Scan-to-PDF software for Linux?
I have a workflow whereby I scan paper documents into searchable PDFs using a Fujitsu ScanSnap S500 document scanner. I am not a great fan of the bundled software, but it's dead simple to use: place a stack of paper at the top, push the green button and a searchable PDF comes out.
Now, I'd like to do something similar on Linux (Ubuntu 10.10). The scanner is supported out of the box.
I've looked at gscan2pdf
and XSane
:
-
XSane
looks powerful, but not really suitable as a workflow solution; -
gscan2pdf
is a bit closer to the "push the button, get the PDF" ideal, but still not 100% there.
Any other software you can recommend (free or otherwise)?
Here are some things that I found when researching this earlier this year. Sorry, I can't post more than one hyperlink due to my limited rating, so you'll have to Google for the links.
gscan2pdf
A really good GUI system that can use various OCR engines for the backend. This probably will meet your one-touch solution (and digitxp already mentioned it).
Tesseract OCR Engine
Can be used with gscan2pdf.
- http://www.linuxjournal.com/article/9676
Ocropus
I didn't get very far with ocropus since it wasn't recognizing text without extensive training. It would probably be really good for books, but didn't work well for me with bills and such.

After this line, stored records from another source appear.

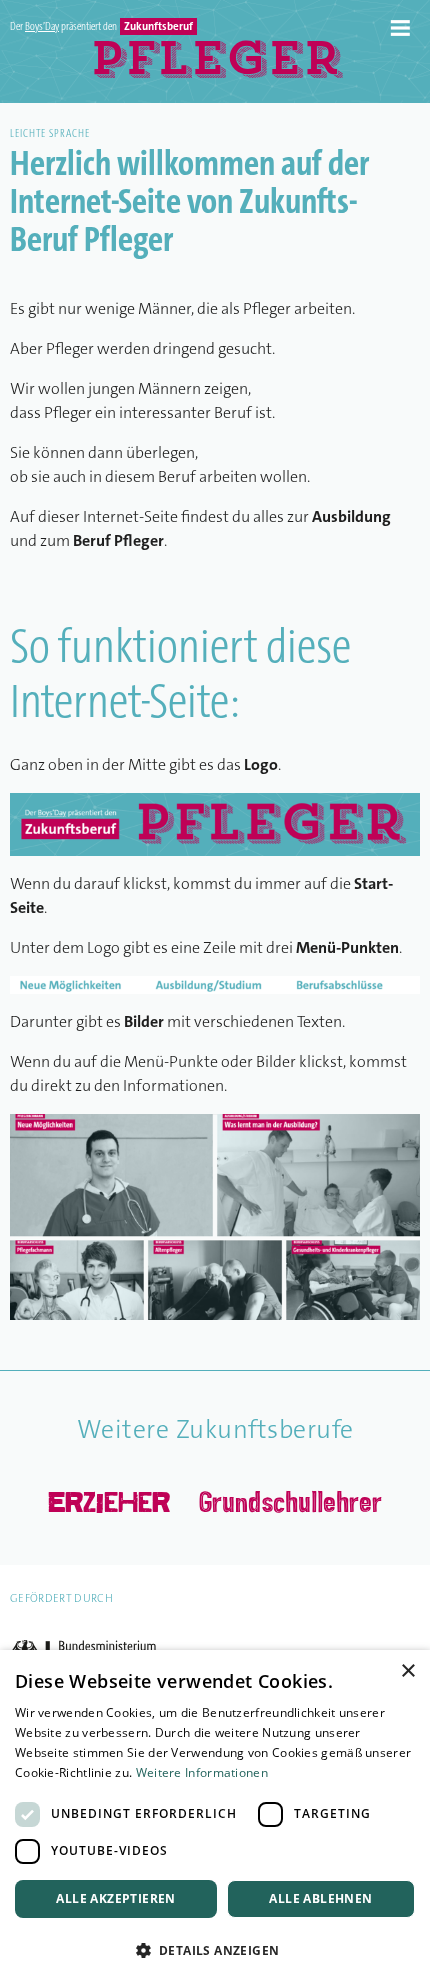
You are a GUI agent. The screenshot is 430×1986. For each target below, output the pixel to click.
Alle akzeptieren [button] (115, 1898)
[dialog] (215, 1818)
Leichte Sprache (50, 134)
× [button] (407, 1671)
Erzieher (109, 1501)
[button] (215, 1951)
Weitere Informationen (202, 1772)
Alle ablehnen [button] (320, 1898)
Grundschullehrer (290, 1501)
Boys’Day (42, 27)
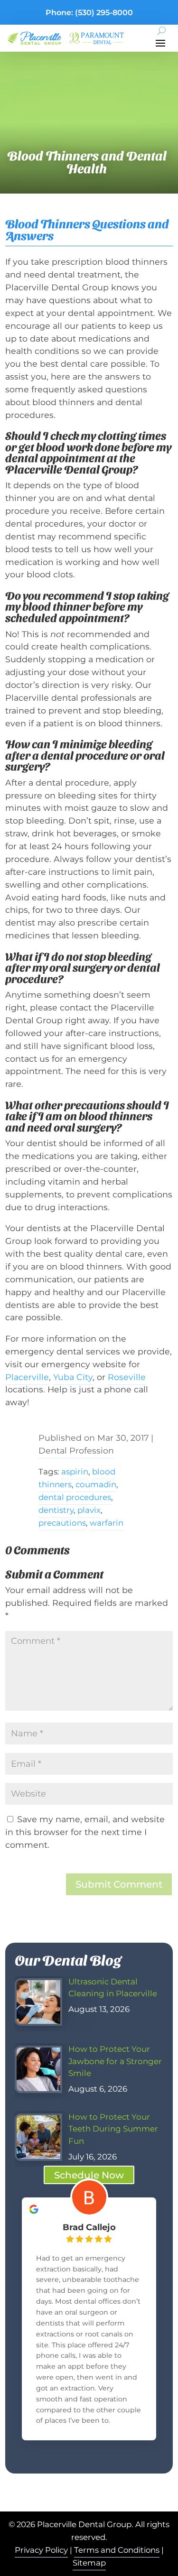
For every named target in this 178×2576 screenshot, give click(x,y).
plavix (89, 1510)
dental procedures (74, 1497)
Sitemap (89, 2562)
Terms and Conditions (116, 2550)
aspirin (74, 1471)
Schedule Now (89, 2175)
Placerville (27, 1377)
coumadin (95, 1484)
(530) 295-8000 (104, 12)
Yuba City (73, 1377)
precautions (62, 1523)
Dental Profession (76, 1450)
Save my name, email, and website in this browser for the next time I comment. (85, 1832)
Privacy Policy (41, 2550)
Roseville (127, 1377)
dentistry (56, 1510)
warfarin (106, 1523)
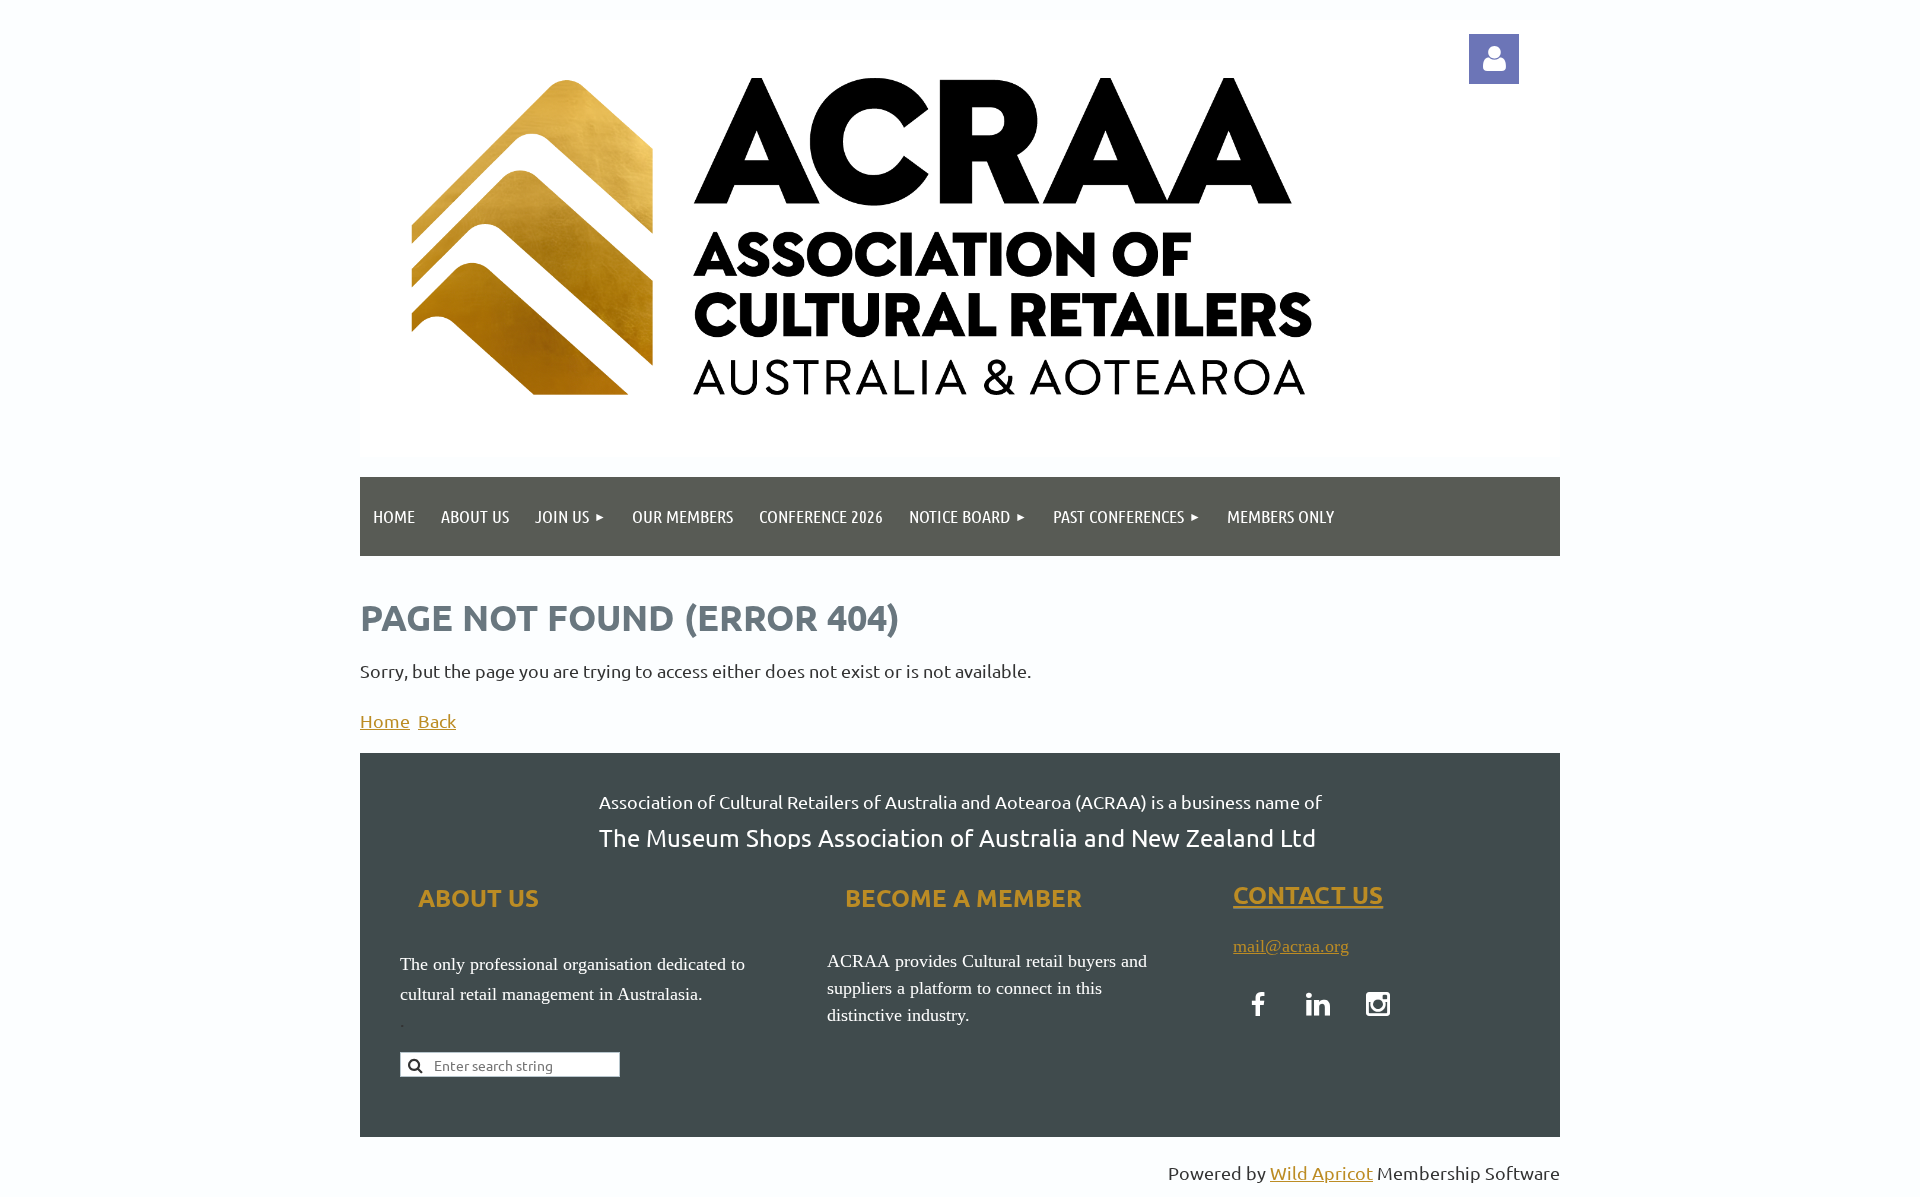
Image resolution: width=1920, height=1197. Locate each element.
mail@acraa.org (1291, 946)
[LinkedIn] (1318, 1004)
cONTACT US (1308, 894)
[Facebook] (1258, 1004)
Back (437, 720)
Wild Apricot (1321, 1172)
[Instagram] (1378, 1004)
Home (385, 720)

YMMV.
Cuneiform
I had the best success with Cuneiform and was able to create searchable PDF's by scripting commands similar to the following workflow:
# extract images from scans
# (not shown)
# convert to black-and-white
optimize2bw -n -i nuance-test.png -o bw.bmp
# do the OCR process and generate an hOCR file
cuneiform -l eng -f hocr -o nuance-test.html bw.bmp
# reassemble the original image with the hOCR file to generate a new PDF
hocr2pdf -s -i nuance-test.png -o nuance-test.hocr.pdf < nuance-test.html
You will also need to install the exactimage package.
Various open-source projects for OCR'ing PDF's use Cuniform and hocr2pdf as well:
- WatchOCR
- Archivista
Let me know what you find out!